My interests span foundational, methodological and applied Bayesian statistics and decision theory often in high dimensions. My book in 2010 gives my particular take on Bayesian Decision Analysis. I am currently jointly leading a team of researchers to investigate ways groups of experts in very different domains of knowledge can nevertheless ensure the coherence of their judgments.

One increasingly important domain of these technologies is for managing food crises. Colleagues Martine Barons, Manuelle Leonelli and I now have several publications reporting this work and held several decision conferences to inform this challenging inferential problem. We currently run a number of workshops to disseminate this research. I am one of five members of the Food Global Reseach Priority team that has been set up by the university to co-ordinate and resource research into food security. I was part of a team recently funded by the European Food Standands Agency to elicit expert judgments on food.

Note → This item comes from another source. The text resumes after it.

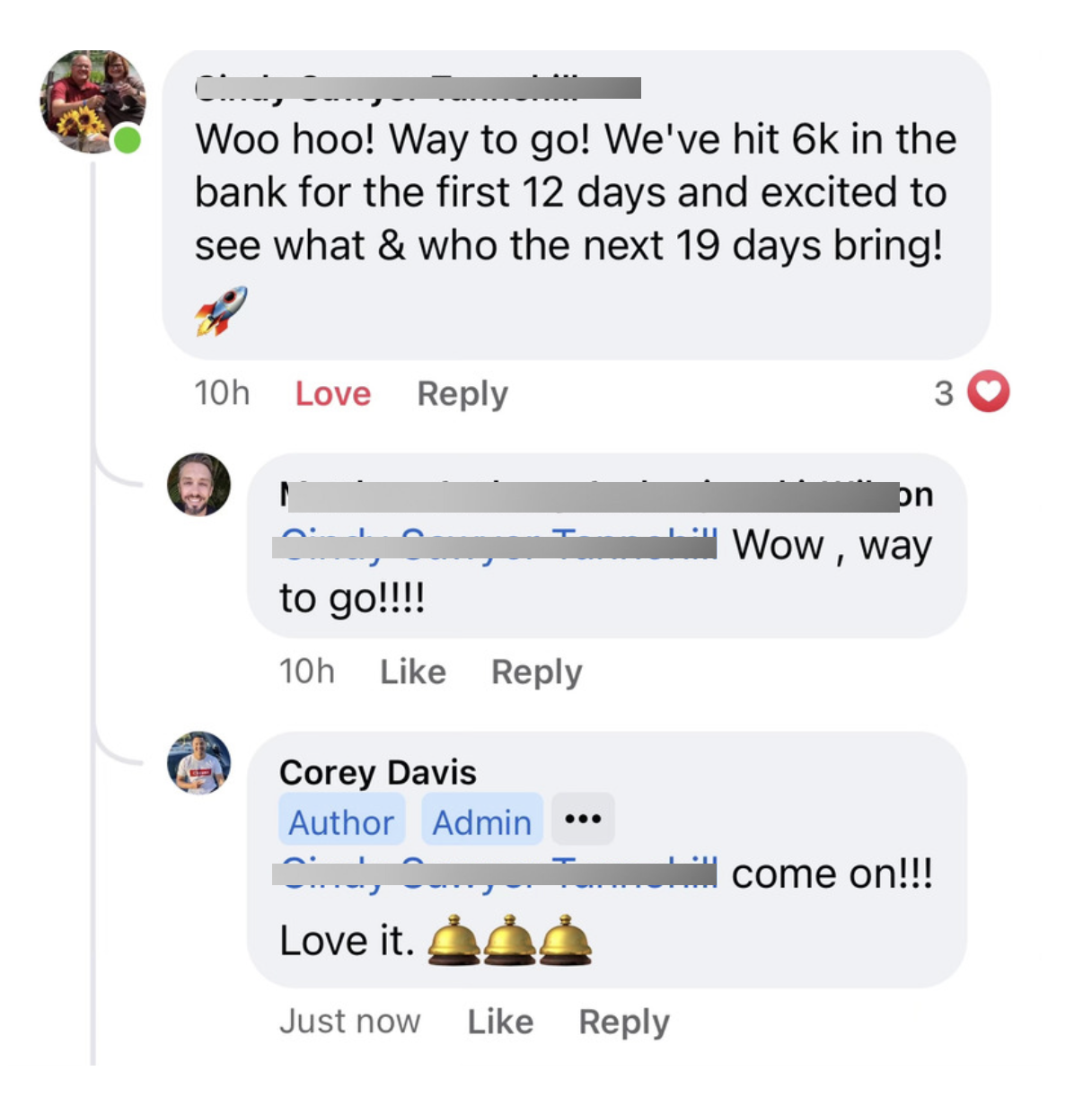This screenshot has height=1097, width=1092.
Task: Like Corey Davis's 'come on' reply
Action: pyautogui.click(x=500, y=1022)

I have spent many years studying the theory of graphical models including Bayes Nets, especially focusing on developing dynamic and causal variants of these. Over the last few years I have discovered a new graphical tool - more expressive than the discrete Bayes Net - called a Chain Event Graph. Our team has developed a rich suite of methodologies which support this class plus two pieces of software one in R and one in Python together with a monograph that appeared in 2018. Recent collaborators developing various dynamic and decision theoretic extensions include Ann Nicholson, Jane Hutton, Peter Thwaites, Bob Cowell, Lorna Barclay, Christiane Gorgen, Rodrigo Collazo, Aditi Shenvi, Rachel Wilkerson, Xuewen Yu and Peter Strong: see below.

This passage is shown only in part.